OSWEGO, NY – Latin flair and dramatic musical storytelling comes to Oswego High School’s Robinson-Faust Theatre for the Performing Arts in the form of Andrew Lloyd Webber’s flamboyant Broadway musical ‘Evita’ February 7 and 8 at 7:30 p.m.
More than 50 high school, middle school, and elementary school students have worked tirelessly since November to perfect their singing, dancing, and characterizations.
The combination of superb scenic and costume design helps bring this epic story to life, while Webber’s iconic songs are sure to keep the audience entertained throughout both performances.
Following the harrowing rise and premature decline of Eva Peron, wife of Argentinian president Juan Peron from 1945-1952, Webber’s musical is packed with exotic tangos and exciting production numbers.
Eva Peron, known by her followers as ‘Evita,’ has continued to captivate the public imagination since her death at age of 33 through her beauty, glamorous lifestyle and ambitious character.
Manipulating her way up from the slums of Junin, Argentina, Eva Peron (Emily Hurlbutt) escapes to the thrilling nightlife of Buenos Aires via her singer-boyfriend Augustin Magaldi (Ryan Smith).
Here she makes a name for herself as a radio star-turned-film actress before meeting Colonel Peron (Tyme Baez) at a charity concert.

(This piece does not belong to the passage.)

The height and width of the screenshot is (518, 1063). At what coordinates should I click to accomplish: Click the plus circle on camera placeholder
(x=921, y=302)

Guiding his tenuous political endeavors, Eva joins Peron in courting the vote of the nations’ poor. Securing the presidency brings Eva to the Casa Rosada, the presidential palace, and from the balcony she sings the famous song “Don’t Cry for Me, Argentina.”

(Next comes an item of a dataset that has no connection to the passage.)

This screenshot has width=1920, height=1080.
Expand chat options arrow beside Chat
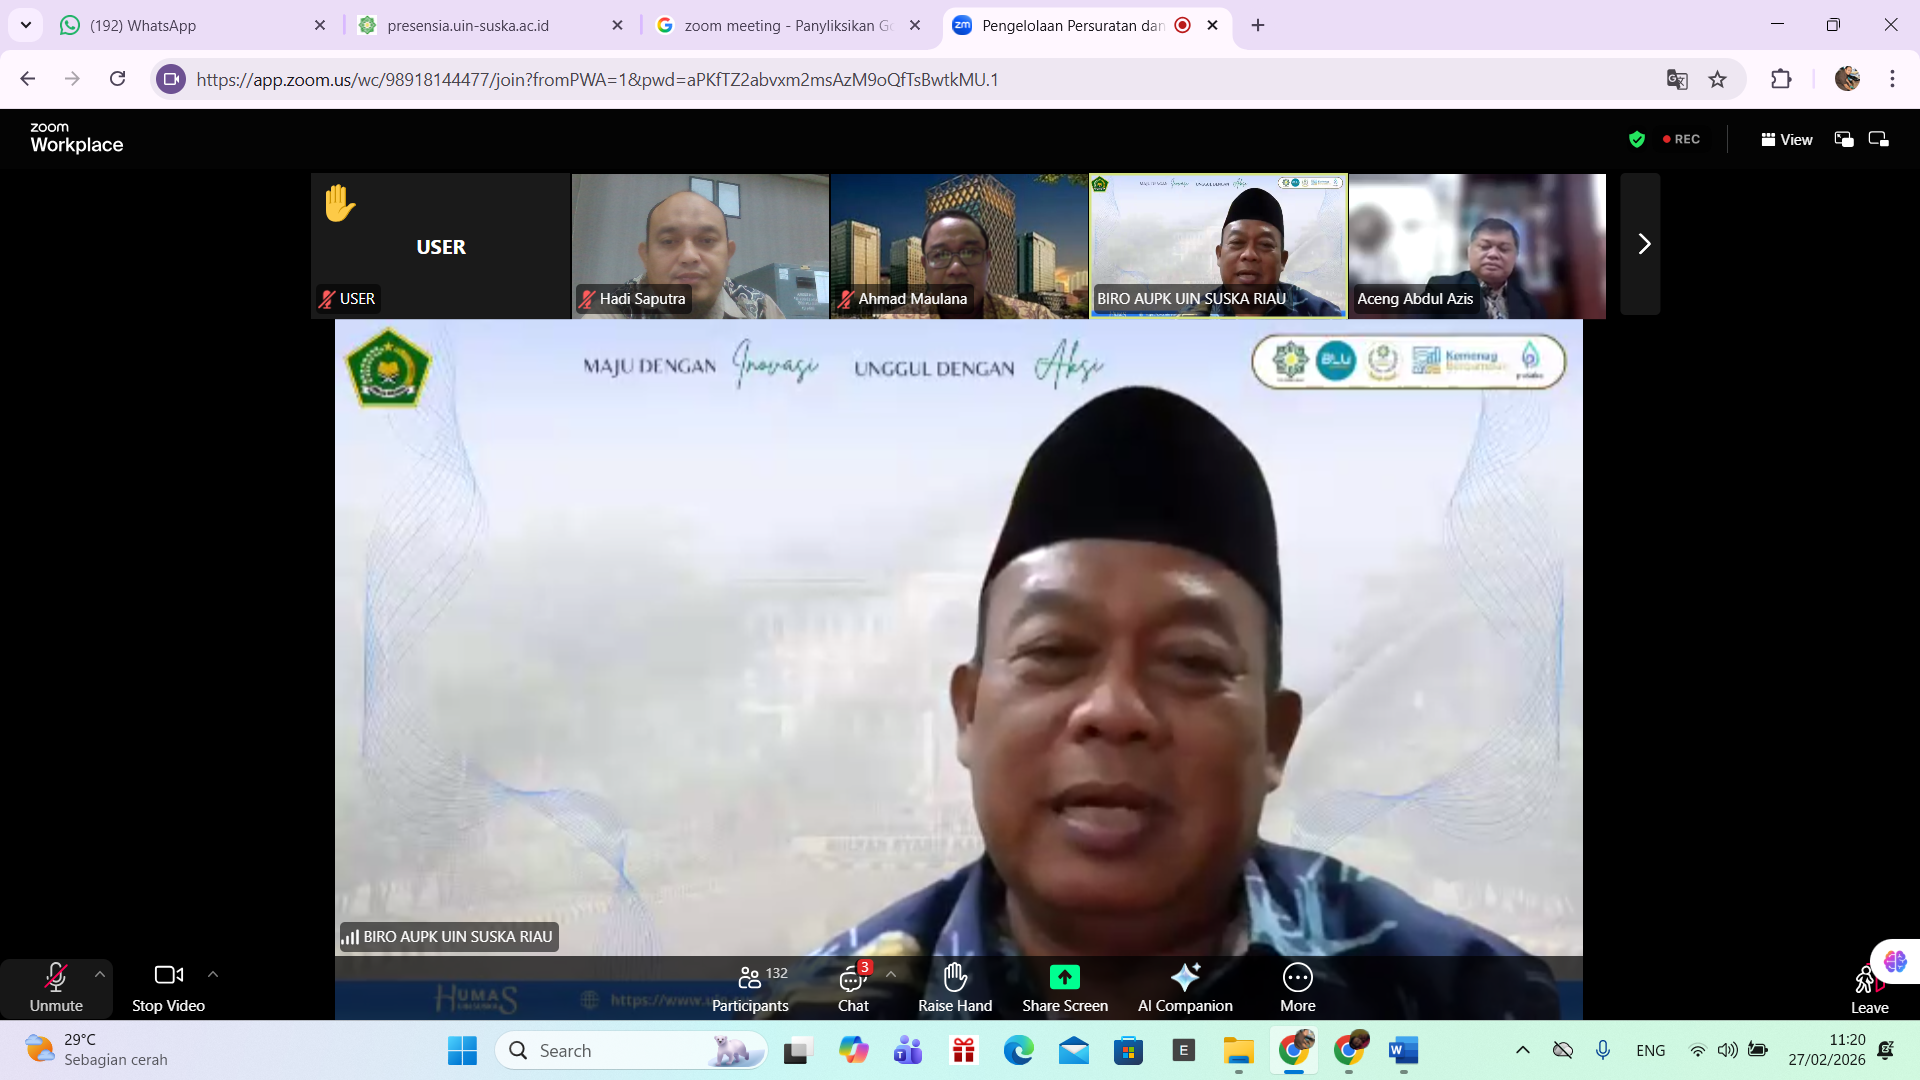891,974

Among the cheering crowd glowers Che (Matt Spaulding), one of the descamisados who voices opposition to the seemingly wasteful spending of the Perons.
A European tour is planned and Eva wings her way through the continent, finding both admiration and loathing from the citizens of Italy, Spain, and France.
She works with a vengeance to expel the hated English aristocracy from Argentina and consolidates wealth in her Foundation Eva Peron which caters to the poor.
As her influence grows, so does her ambition. She reaches desperately for the title of vice president as her body shows signs of distress; she is diagnosed with cancer.
The Argentinian military rejects her desires for a political title and she bids farewell to her people in a final radio broadcast.
Following her death, Peron would be forced from office, having lost the connection to the people; something she had always provided to his campaign.
Garrett Heater directs and Robert Dumas music directs, with choreography by Andrea Colabufo.